◆ Check your understanding
1. Answer these from the article on Bishop Thomas Gumbleton:
(a) How old was Gumbleton when he took on the role of vicar general?
(b) What sparked the riots that began July 23, 1967?
(c) From which university's graduate film program did Jasmine Rivera graduate, and in what year?
2. Reproduce the part of the Gumbleton article starting with "Rivera said Gumbleton" and going on through "in other cities.".

Just months after riots rocked Detroit in the summer of 1967, Bishop Thomas Gumbleton became the youngest vicar general of the Archdiocese of Detroit.

At 38, he took on the challenging task of healing a community torn apart by violence. Now, nearly 50 years later, a film examines Gumbleton’s work during one of the city’s most difficult periods.

“American Prophet” tells the story of Gumbleton’s struggles to bring a broken and devastated Detroit back together.

The racial tension that bubbled below the surface helped fuel the riots that started July 23, 1967, sparked by a police raid on an unlicensed after-hours bar in a mainly black neighborhood. When the violence had eased four days later, 43 people had been killed, more than 300 injured and nearly 1,400 buildings had been burned.

“It was tension and a lot of decisions had to be made,” Gumbleton, 85, recalled. “A major issue had to do with integration. Some people were opposed, and some favored the idea. It was a very difficult time in the Catholic church.”

Gumbleton, known for his liberal stands on issues such as gay rights and nuclear proliferation, said he had to help local parishes navigate racial issues as well as changes within the church in the years following Vatican II.

“After the 1967 riot, the church went through a lot of dramatic changes. It had a lot to do with leadership style,” Gumbleton said. “I wanted to make sure we carried out the mandate to welcome all people.”

Gumbleton served as pastor of many parishes, including St. Aloysius, Holy Ghost and St. Leo’s, until his retirement as auxiliary bishop in 2006. He remains active as a priest.

Some consider Gumbleton a hero for his work uniting black and white parishes, and that’s what prompted local filmmaker Jasmine Rivera to document the bishop’s life.

“I have known him since I was a child. He was my pastor and did all of our family functions, such as weddings, baptisms and confirmation,” said Rivera, who was born in Detroit, raised in Oak Park and graduated in 2012 from Columbia University’s graduate film program in New York. “He had such an inspiring story, that I came from New York back to Detroit to start filming ‘American Prophet.’ ”

With the 48th anniversary of the Detroit riots coming up in July, Rivera said she had no idea the film would resonate so strongly today.

“There is a scene in the film where a person is beat up by the police. This was written two years ago,” Rivera said. “Who knew it would foreshadow the riots we are seeing now in Ferguson and the protests in New York and here in Detroit. People were angry, and it represented the oppression of one population.”

Despite having a heavy theme of race relations and religious strife, “American Prophet” also reveals the playful side of Gumbleton and his long-time friendship with the late Bishop Kenneth Untener of Saginaw.

Rivera said Gumbleton “was on a hockey league and he played with one of his best friends, Kenneth, who had a wooden leg. They would get pretty passionate and competitive about these games.”

The film will be released this summer and will have a special Detroit premiere before it is submitted to festivals and screenings in other cities.

Rivera hopes that after people see the film, they will have a different outlook on Detroit and its people.

“ ‘American Prophet’ will show the behind-the-scenes version of the abandoned houses and why it really is,” Rivera said. “The city is overwhelmed with a negative outlook, but we show that we keep moving forward and are striving for something better.”

◆ Information shown

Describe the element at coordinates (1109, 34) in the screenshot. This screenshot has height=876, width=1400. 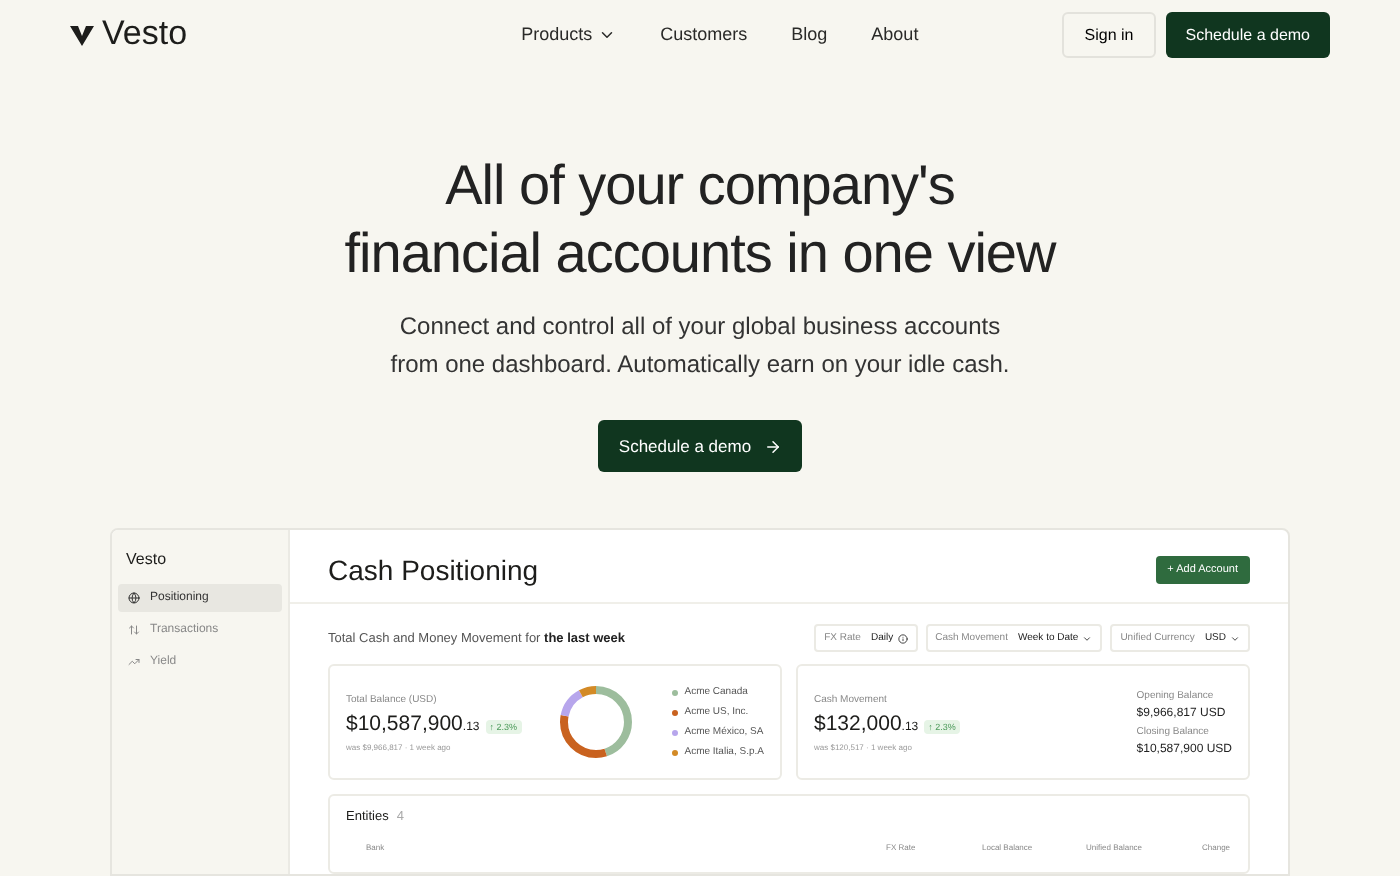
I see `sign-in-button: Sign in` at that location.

...

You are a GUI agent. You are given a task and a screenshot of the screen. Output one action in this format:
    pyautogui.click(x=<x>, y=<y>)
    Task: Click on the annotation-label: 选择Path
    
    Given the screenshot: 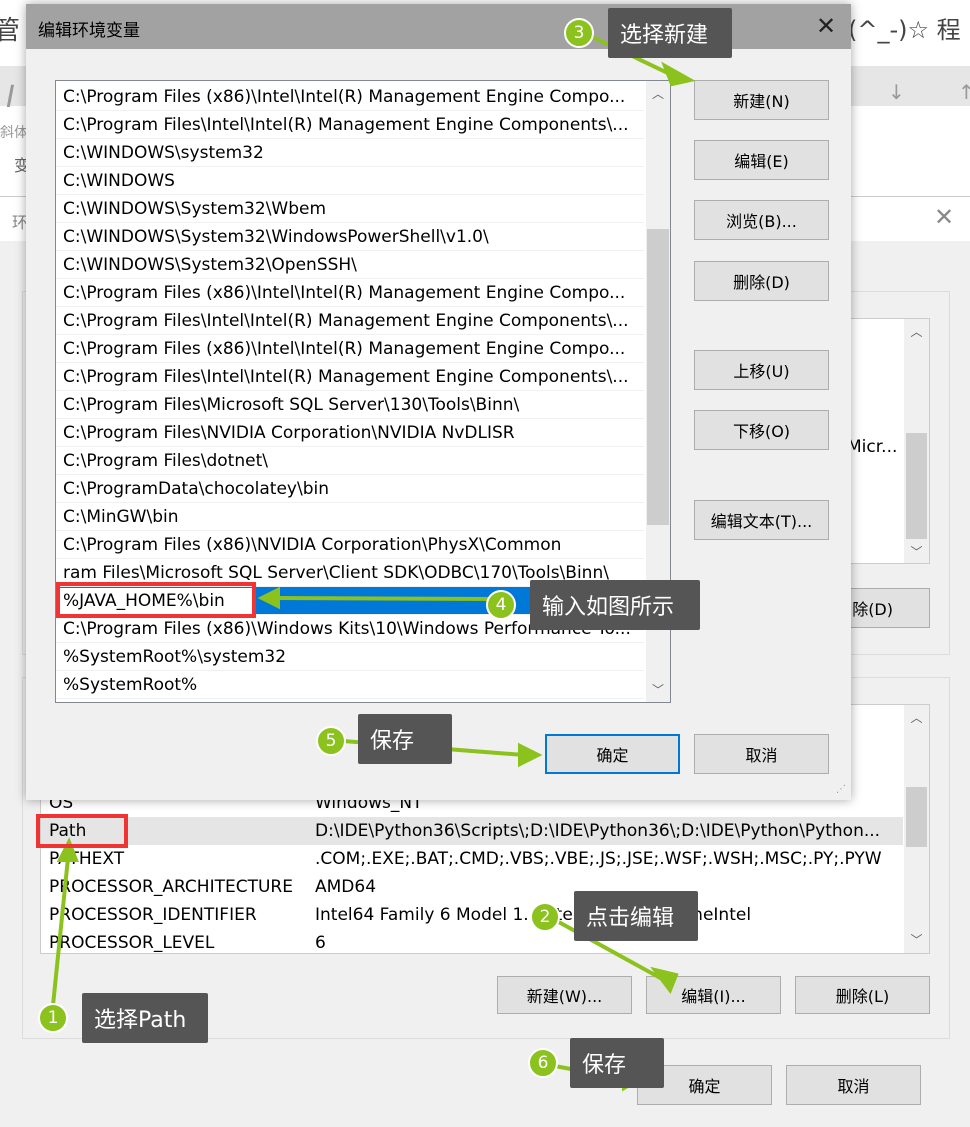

--

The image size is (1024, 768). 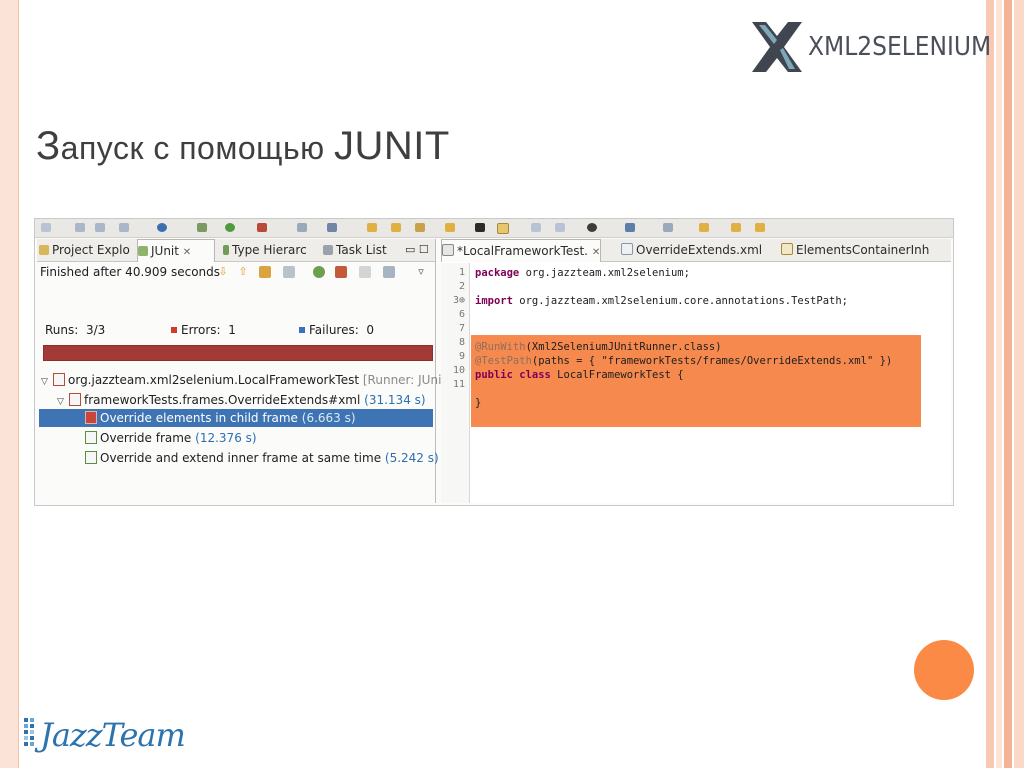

◆ Solution set
1.
(a) 38
(b) A police raid on an unlicensed after-hours bar in a mainly black neighborhood
(c) Columbia University, in 2012

2.
Rivera said Gumbleton “was on a hockey league and he played with one of his best friends, Kenneth, who had a wooden leg. They would get pretty passionate and competitive about these games.”

The film will be released this summer and will have a special Detroit premiere before it is submitted to festivals and screenings in other cities.